NOTAS HISTÓRICAS

¿Cómo era Napoleón? No sabemos gran cosa al respecto puesto que la imaginería nos miente. Los españoles son los únicos que han plasmado a sus soberanos en retratos realistas hasta la crueldad: príncipes envilecidos, monstruosos, princesas degeneradas, ojerosas y de largas napias, pintados por Velázquez o por Goya. En el caso de los franceses, el retrato es acaramelado y adulador; así es en las telas de Gérard o de Détaille que nos presentan un emperador rejuvenecido, delgado, alerta, mientras que Vereshchaguin lo muestra grueso y abotargado, en la misma época.
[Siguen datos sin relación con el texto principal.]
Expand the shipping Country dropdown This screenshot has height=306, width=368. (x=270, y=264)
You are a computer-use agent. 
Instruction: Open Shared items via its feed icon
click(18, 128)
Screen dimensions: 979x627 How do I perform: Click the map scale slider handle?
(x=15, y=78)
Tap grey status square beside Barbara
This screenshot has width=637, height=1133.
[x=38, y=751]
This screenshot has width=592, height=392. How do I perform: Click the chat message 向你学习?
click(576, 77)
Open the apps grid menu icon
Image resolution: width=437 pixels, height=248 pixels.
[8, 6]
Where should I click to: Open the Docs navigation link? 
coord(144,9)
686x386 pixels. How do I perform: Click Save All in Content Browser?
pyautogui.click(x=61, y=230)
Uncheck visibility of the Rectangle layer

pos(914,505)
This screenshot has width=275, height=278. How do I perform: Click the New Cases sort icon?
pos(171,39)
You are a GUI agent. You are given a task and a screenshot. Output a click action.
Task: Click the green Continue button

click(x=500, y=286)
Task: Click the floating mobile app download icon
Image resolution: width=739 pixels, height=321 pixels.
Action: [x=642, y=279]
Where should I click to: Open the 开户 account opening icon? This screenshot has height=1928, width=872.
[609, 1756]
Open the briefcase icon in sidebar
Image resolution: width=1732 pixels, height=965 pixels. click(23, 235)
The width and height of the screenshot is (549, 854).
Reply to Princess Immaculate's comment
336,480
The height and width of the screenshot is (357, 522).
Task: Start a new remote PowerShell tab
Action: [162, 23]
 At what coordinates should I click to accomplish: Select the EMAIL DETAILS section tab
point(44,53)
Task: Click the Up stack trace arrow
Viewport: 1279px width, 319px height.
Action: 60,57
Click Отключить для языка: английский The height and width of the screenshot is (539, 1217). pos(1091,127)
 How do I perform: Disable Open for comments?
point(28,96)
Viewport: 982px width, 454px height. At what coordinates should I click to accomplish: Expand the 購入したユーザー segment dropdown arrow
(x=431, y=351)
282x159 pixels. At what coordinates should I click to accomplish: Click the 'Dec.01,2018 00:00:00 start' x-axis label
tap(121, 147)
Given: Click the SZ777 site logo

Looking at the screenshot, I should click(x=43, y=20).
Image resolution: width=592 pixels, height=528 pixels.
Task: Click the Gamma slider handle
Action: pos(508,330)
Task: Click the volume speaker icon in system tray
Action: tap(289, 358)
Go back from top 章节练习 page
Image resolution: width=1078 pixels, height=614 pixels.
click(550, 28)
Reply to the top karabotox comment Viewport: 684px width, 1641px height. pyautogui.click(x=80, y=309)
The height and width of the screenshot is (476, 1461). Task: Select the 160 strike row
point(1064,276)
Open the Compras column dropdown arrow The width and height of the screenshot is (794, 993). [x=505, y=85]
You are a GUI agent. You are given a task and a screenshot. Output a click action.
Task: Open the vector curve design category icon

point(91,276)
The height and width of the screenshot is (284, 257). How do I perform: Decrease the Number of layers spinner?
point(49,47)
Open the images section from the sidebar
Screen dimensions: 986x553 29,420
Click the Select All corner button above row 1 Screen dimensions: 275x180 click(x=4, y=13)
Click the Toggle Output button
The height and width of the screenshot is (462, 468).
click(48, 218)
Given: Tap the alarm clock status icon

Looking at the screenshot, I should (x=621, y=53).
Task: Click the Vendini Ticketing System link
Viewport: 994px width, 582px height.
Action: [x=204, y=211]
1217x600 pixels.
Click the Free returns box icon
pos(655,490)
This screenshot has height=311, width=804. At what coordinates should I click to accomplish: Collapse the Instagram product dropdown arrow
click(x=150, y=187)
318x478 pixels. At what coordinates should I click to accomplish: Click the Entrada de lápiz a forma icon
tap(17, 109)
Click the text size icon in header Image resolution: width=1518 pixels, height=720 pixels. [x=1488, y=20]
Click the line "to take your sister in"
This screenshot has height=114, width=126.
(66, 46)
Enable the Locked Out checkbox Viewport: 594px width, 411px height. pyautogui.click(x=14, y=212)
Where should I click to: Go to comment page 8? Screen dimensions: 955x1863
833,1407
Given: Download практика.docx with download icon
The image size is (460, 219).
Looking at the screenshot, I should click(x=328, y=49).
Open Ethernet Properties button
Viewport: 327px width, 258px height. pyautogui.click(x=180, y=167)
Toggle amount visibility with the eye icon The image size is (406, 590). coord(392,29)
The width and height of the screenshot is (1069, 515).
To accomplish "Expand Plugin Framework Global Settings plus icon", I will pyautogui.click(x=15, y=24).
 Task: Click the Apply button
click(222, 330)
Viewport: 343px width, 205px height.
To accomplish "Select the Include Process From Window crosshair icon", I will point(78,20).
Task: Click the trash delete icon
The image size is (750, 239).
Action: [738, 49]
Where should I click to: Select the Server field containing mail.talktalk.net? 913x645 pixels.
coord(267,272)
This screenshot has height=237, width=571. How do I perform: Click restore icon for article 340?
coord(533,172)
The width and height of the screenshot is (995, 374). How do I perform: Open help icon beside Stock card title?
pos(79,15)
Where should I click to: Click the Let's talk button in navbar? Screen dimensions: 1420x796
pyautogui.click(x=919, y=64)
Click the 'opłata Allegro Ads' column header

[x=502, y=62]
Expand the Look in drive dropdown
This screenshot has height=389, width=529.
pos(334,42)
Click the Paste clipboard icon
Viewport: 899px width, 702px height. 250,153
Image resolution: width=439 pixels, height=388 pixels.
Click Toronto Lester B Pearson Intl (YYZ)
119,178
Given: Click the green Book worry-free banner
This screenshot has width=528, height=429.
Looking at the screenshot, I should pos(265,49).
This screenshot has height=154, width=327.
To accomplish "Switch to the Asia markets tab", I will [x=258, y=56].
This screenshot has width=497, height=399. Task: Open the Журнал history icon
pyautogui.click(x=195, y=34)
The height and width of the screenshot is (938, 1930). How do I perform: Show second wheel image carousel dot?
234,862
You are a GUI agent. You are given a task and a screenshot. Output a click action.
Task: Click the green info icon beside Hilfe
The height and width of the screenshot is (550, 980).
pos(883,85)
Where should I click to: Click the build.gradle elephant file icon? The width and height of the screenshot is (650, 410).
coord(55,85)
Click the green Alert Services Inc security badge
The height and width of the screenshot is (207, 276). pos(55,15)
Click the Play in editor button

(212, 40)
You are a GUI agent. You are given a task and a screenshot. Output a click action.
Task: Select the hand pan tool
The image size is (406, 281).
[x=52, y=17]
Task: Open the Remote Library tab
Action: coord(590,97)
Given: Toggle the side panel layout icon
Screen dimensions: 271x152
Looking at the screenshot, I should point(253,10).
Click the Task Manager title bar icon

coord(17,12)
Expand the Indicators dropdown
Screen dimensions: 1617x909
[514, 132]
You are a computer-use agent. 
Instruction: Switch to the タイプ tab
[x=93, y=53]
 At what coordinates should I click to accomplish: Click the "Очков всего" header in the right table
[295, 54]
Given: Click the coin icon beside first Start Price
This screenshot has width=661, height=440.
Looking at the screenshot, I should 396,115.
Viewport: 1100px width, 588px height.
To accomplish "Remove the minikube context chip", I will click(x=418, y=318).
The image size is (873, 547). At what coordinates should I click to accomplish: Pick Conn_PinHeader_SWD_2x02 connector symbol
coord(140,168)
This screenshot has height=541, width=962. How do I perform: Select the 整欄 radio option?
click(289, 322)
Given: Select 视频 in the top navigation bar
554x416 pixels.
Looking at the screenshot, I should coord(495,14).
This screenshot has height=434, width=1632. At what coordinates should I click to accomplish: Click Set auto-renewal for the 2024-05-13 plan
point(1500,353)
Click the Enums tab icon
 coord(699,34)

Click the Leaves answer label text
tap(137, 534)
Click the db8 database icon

El único ejemplo auténtico lo hallamos en el retrato oficial de Luis XIV: Rigaud pintó el rostro del monarca envejecido, pero su taller compuso el resto del cuadro y colocó ese rostro a un cuerpo de muchacho; ello le da al conjunto un aire un tanto marciano, vayan a mirarlo de cerca al museo del Louvre. ¿Napoleón? La cuestión sigue sin una verdadera respuesta. Su aspecto depende de la opinión que se tenga de él.

Medítenlo en el museo de cera de Marylebone, en Londres, donde hallarán moldes que les dejarán estupefactos. Madame Tussaud, en tiempos de la Revolución, se iba de buena mañana a los cementerios donde sepultaban a los guillotinados del día anterior. Ella lavaba las cabezas cortadas, llenas de sangre y salvado, aplicaba sobre aquellos rostros una capa de protóxido de plomo y aceite de linaza, y conservaba en una tela la huella de lo que iba a servirle de molde para sus figuras de cera. Marat, Felipe Igualdad[5], Hébert, Desmoulins, Danton, madame Tussaut realizó a escondidas, o tal vez con la complicidad del verdugo, unas máscaras mortuorias que ningún cuadro reemplazará: no posaban, dormían, con los rasgos fijados por una muerte brutal. Me fascinó la cabeza moldeada de Robespierre, colgada a la entrada del Gabinete de los Horrores. El Terror tocaba a su fin: se nota que madame Tussaut podía por fin tomarse su tiempo. El retrato es pues más preciso, el más fiel, dicen, de su colección. Pues bien, esa cabeza cercenada de Robespierre no se corresponde con los retratos habituales. Aquí tiene un rostro menos rechoncho, la frente menos abombada, los labios menos finos, un aire casi socarrón.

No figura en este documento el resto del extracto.